1. Reduce time of light. If you want to do an on-off-on cycle, get a cheap and reliable programmable timer like this: https://www.amazon.com/Century-Heavy-Di ... B00MVF16JG. Adjust how long you have it on based on aesthetics vs algae growth. My (heavily planted) tank is 4 on, 2 off, 4 on. For a nonplanted tank, you will probably want more off and less on.

2. Reprogram your light for less intensity. I say reprogram, but it's as simple as the downarrow black button on the remote.

3. Leave the light off entirely for about a week. Water change before and after.

UV sterlizers work great against water-column (greenwater) algae. Against surface algae, they will kill some/most of the spores that pass through, but all that does is slow the spread - some spores will still find their way to a surface. The trick is to first get the problem under control.
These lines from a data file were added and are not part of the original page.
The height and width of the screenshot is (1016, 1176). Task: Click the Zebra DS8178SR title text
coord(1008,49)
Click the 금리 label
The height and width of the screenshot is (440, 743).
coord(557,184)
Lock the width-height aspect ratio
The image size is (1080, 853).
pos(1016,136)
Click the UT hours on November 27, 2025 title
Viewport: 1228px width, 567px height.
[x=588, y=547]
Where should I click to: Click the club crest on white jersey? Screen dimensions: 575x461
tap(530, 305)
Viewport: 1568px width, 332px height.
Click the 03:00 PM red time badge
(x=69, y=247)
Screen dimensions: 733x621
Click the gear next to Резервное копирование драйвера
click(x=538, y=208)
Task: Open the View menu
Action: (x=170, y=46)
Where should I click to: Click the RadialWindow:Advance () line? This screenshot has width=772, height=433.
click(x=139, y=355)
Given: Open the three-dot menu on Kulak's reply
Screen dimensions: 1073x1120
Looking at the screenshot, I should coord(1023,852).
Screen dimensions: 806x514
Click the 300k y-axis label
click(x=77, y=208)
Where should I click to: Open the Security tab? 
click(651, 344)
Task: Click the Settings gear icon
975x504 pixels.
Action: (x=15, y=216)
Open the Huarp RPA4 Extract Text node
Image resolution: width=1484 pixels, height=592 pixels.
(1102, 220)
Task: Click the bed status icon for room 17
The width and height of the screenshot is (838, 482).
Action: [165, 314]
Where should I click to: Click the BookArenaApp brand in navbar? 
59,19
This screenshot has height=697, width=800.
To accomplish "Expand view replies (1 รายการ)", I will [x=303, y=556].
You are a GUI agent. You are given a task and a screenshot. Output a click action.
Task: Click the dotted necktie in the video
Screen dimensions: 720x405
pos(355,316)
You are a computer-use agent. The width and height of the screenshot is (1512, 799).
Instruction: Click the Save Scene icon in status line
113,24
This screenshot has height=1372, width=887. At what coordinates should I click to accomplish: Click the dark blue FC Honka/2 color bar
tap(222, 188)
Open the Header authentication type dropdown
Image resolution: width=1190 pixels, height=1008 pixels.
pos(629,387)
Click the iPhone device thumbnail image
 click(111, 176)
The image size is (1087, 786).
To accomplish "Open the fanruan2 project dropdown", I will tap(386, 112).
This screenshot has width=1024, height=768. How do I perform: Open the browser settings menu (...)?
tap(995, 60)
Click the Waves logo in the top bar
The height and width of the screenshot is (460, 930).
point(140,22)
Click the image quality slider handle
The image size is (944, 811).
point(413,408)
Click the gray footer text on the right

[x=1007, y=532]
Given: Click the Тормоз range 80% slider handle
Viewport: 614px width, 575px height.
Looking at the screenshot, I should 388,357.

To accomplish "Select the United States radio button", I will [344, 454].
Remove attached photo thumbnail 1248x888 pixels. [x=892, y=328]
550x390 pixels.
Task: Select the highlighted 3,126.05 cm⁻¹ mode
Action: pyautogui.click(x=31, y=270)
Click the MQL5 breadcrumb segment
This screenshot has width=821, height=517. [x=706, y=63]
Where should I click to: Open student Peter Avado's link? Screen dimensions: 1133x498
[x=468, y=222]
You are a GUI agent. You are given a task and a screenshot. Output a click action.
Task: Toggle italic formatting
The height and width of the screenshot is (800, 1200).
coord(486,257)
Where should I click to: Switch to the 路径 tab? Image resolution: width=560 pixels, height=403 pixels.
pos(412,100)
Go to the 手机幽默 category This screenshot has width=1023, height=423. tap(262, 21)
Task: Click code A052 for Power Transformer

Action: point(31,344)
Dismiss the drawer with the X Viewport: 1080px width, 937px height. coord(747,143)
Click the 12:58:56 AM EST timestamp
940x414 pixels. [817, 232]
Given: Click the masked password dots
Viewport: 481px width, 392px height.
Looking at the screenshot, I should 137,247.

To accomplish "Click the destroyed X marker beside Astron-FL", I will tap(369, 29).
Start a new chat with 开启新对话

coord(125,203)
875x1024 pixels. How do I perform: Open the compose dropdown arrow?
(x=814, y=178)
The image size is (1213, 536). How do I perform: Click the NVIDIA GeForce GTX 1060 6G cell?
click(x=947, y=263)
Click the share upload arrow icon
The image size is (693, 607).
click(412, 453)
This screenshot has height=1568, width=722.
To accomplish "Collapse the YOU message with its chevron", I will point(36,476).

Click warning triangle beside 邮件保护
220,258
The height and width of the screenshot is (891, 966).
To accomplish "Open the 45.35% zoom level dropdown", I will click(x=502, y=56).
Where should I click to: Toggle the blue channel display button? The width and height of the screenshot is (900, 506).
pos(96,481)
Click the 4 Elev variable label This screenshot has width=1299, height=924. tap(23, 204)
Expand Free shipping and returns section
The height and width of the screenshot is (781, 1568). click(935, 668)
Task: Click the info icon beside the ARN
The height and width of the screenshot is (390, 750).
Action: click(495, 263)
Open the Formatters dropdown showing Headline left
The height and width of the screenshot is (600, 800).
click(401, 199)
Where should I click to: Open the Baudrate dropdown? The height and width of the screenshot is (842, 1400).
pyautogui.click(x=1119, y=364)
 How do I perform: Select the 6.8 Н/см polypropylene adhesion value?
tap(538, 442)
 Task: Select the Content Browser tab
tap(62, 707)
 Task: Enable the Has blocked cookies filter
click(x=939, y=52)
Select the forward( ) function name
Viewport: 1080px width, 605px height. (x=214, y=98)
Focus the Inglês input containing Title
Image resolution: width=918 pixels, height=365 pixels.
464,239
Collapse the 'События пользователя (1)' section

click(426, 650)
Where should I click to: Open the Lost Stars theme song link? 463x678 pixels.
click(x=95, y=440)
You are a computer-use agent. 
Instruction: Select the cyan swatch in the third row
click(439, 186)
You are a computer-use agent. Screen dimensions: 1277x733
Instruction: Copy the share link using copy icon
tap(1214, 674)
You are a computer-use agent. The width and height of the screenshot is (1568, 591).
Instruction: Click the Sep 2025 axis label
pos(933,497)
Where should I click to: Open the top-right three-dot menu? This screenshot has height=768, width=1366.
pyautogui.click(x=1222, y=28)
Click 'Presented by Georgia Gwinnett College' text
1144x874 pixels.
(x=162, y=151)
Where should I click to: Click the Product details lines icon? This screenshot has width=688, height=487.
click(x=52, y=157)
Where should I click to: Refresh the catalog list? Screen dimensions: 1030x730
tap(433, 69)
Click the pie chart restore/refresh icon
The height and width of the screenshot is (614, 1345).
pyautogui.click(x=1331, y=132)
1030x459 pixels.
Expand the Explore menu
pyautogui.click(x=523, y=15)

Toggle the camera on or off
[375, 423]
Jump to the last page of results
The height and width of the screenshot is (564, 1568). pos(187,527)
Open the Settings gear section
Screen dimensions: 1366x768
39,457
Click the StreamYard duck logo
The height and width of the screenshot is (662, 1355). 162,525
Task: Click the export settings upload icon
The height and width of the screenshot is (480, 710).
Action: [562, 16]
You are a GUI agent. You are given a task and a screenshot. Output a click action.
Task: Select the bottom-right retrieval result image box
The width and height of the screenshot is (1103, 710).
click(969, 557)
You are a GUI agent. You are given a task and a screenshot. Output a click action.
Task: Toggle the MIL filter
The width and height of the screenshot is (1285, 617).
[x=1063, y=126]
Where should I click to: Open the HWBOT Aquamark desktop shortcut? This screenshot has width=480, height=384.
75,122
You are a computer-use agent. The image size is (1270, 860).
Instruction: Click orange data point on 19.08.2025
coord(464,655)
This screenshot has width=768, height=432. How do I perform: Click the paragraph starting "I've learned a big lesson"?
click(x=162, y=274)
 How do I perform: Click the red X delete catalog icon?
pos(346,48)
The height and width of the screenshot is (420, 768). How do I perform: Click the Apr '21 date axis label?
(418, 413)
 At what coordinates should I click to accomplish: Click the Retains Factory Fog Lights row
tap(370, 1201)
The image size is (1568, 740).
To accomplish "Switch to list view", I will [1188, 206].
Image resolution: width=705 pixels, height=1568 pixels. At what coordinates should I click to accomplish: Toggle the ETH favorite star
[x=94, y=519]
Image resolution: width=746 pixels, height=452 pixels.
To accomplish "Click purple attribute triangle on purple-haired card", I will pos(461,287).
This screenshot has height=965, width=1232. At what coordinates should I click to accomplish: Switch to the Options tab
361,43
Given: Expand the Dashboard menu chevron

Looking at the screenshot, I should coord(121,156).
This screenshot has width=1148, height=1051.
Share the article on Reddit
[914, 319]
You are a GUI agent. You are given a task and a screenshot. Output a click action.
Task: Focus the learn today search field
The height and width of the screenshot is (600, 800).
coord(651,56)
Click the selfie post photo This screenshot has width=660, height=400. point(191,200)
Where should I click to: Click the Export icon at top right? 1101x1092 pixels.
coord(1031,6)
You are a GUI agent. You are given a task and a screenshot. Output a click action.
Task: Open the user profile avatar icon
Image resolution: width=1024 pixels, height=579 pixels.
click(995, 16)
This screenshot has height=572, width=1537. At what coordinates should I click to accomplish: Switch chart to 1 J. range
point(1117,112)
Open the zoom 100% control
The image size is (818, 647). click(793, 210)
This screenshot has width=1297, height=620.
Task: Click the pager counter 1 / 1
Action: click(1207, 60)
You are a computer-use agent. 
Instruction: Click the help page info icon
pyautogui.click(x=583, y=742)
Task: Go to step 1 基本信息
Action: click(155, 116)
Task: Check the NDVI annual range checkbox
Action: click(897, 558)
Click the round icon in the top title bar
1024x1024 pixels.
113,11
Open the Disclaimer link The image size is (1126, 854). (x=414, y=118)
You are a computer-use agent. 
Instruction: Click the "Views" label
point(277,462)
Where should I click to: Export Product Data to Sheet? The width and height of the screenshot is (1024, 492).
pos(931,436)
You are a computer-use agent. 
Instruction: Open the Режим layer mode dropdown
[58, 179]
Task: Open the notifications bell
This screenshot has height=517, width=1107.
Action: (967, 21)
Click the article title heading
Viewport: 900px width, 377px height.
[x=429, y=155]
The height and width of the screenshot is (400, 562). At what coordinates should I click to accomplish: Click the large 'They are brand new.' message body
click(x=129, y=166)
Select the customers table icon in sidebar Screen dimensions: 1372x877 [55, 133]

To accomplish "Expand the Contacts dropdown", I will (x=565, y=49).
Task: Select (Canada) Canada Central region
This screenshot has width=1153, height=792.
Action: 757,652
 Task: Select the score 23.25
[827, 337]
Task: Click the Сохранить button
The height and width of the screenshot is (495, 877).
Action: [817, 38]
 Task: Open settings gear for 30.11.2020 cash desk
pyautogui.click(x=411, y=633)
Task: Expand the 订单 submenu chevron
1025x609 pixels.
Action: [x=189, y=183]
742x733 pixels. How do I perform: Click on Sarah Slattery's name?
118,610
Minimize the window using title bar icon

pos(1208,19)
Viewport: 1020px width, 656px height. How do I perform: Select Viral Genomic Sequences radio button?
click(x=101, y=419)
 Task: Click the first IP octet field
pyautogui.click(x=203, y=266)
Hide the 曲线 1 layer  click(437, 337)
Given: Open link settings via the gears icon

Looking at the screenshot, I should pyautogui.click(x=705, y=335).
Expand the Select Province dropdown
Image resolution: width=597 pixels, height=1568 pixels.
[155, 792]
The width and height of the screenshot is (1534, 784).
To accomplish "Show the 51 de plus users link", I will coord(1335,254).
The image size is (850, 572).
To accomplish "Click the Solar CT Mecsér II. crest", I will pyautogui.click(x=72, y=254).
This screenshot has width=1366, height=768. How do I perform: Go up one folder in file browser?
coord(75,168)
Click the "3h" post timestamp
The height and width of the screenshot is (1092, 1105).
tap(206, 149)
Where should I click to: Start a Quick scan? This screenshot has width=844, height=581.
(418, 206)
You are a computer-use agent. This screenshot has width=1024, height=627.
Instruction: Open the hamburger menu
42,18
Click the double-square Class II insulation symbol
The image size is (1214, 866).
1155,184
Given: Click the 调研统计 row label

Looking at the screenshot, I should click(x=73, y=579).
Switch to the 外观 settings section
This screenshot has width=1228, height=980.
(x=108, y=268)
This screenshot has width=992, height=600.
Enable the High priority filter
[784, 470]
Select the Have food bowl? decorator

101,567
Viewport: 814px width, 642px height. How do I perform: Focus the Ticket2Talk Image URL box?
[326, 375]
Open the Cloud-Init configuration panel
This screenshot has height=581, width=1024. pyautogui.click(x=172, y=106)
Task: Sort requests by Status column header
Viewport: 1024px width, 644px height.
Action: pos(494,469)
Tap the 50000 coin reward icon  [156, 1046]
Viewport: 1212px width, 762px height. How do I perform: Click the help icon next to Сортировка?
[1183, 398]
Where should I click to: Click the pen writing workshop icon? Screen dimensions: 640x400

Aggressively and frequently wiping down surfaces (together with the above suggestions) should help - it will kick the algae into the water column for the sterilizer to kill.

With a UV sterilizer in the tank, I don't think I'd recommend adding algae eating fish, since once you get the problem under initial control, there may not be enough food for them (caveat, I've never run a sterilizer personally, so this observation might not be right).

Re: Too much filtration?

PostPosted: Thu Jan 24, 2019 9:26 pm
by Miabean
That's definitely the route I'm taking with the light and hopefully it works out. I just set up another tank in that room so I can finally get my Flowerhorn and I don't want to have the same issue in the new tank.